Can confirm that’s by design, AT&T employs the exact same strategy with their business customers and forcing them into “All-for-less” bundle package.

Need a POTS line? $95 + taxes and fees per month, local service only, call features extra.

But get a POTS line and a $15 a month 250mb data plan on a tablet? Suddenly the POTS lime is $30 including long distance and all call features you normally take for granted included (call waiting, call forwarding, etc).

Of course, that price is guaranteed for a year and you’ll have to call billing (sales) to get it sorted out again.

We’ve let ISP’s get away with murder in the U.S.
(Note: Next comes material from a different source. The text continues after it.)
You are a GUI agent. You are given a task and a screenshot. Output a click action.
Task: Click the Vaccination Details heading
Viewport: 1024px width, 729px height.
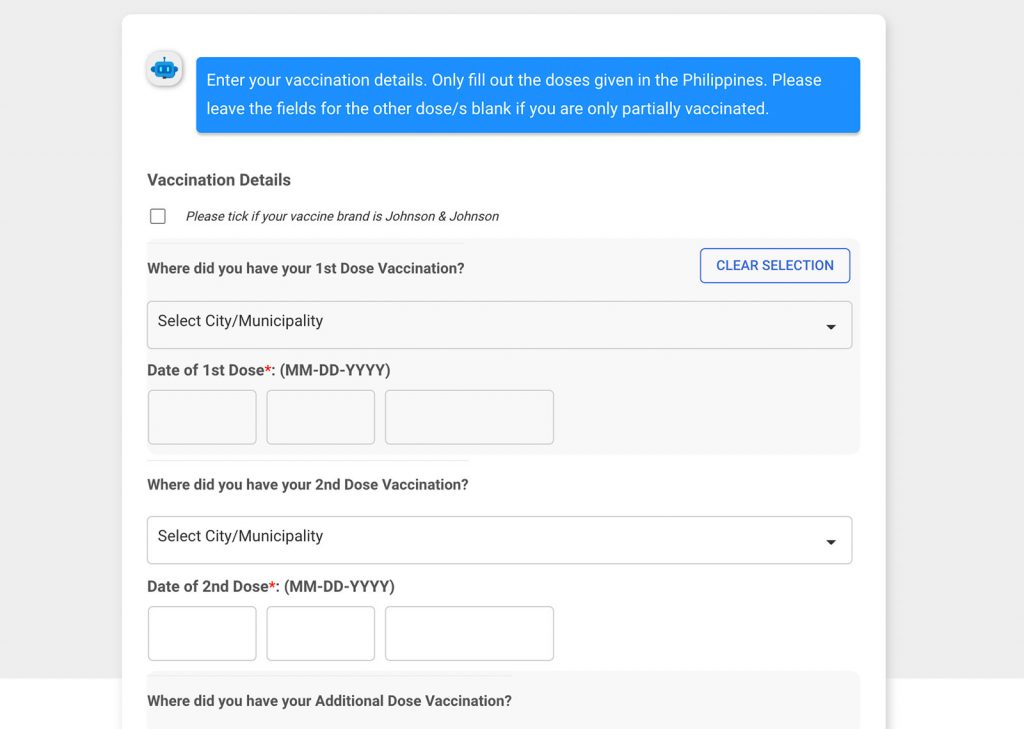pos(219,180)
[–] danielton1@lemmy.world 2 points 5 hours ago* (last edited 5 hours ago)

In my area, once T-Mobile became a viable option as a home ISP, Spectrum freaked the fuck out and went nuts chasing people down at the grocery stores and telling people T-Mobile is bad. Spectrum was the only option in town for a very long time, so they got very expensive, and now T-Mobile is offering 5 times the speed for half the price. It's insane. Yeah, T-Mobile isn't perfect, but it's nice to finally have some competition.

[–] GreenKnight23@lemmy.world 2 points 13 hours ago

Cox is a piece of shit company and would most definitely fuck over their customers asap.
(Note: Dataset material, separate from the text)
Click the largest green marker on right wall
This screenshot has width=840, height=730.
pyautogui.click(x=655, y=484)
we used to have a phrase in the DSL support world when customers would threaten to go to Cox, "Go suck Cox, you'll be back."
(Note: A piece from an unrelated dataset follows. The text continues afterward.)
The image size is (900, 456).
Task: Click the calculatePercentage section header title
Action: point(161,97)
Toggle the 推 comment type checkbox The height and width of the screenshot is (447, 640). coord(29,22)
[–] Kolanaki@pawb.social 13 points 16 hours ago (1 children)

"Does that mean there's no longer a fee to pay the fees?"

"No, we just don't tell you about the fee fee."

[–] thesohoriots@lemmy.world 2 points 16 hours ago

Michael Jackson tribute rep: “the fee fee, hee hee”

[–] devfuuu@lemmy.world 3 points 13 hours ago (2 children)

Do Americans pay specific fees for different internet usages?

I thought it was like everywhere else, ok we give 100/100 internet and you pay us 30 moneys every month, done.

[–] Rivalarrival@lemmy.today 17 points 12 hours ago (2 children)

ISPs like to offer, say $65 for service (without committing to a specific speed... Their 100/100 service is "up to 100Mbps" and not a guarantee.)

They then want to charge a modem rental fee - another $5/mo. They want to charge a wifi access point rental fee - another $5/mo. They want to charge various regulatory fees, universal access fees, taxes, etc. They want their advertisements to say "$65/mo", but they want to collect more like $90/mo.

You can buy your own modem and save that $5/mo (but they often push back against that, claiming your modem isn't compatible, or that other customers have complained about inferior service with that modem). You can use your own wifi AP and save that $5/mo (but again, they discourage it...) You can't get away from the regulatory fees.

[–] FelixCress@lemmy.world 6 points 11 hours ago* (last edited 11 hours ago)

USA are completely insane.

[–] fishos@lemmy.world 7 points 12 hours ago* (last edited 11 hours ago)

Although sometimes you get lucky and the tech support person actually admits that their routers are absolute garbage and while they won't necessarily say "you should buy your own", they don't fight you and subtly encourage you when you say you plan to do just that.

Frontier tried to give us a dual band, single antenna router. 2.5ghz and 5ghz using the same antenna that just alternates between both networks constantly. The vast majority of my smart devices refused to connect because they need constant 2.4ghz network, not some laggy inconsistent psuedo dual network. Argued with the first tech support person trying to get them to understand that I physically could not use that router until they sent me to someone higher who admitted the routers were useless junk. Oh, and the settings could only be accessed by a web portal with limited functionality. The VAST majority of the features were locked behind customer service and having someone else do it for you. And of course their routers had a built in "free Wi-Fi for all our customers" hotspot set up so you were paying to extend THEIR network as well.

Now I have a "gaming" router with 3 antennas that I have complete control over and all of my devices are happy.

[–] phoenixz@lemmy.ca 2 points 12 hours ago

Hah!

How else do you think that US ISPs screw over their customers? I mean, poor guys! Do we really want them to stop cheating now?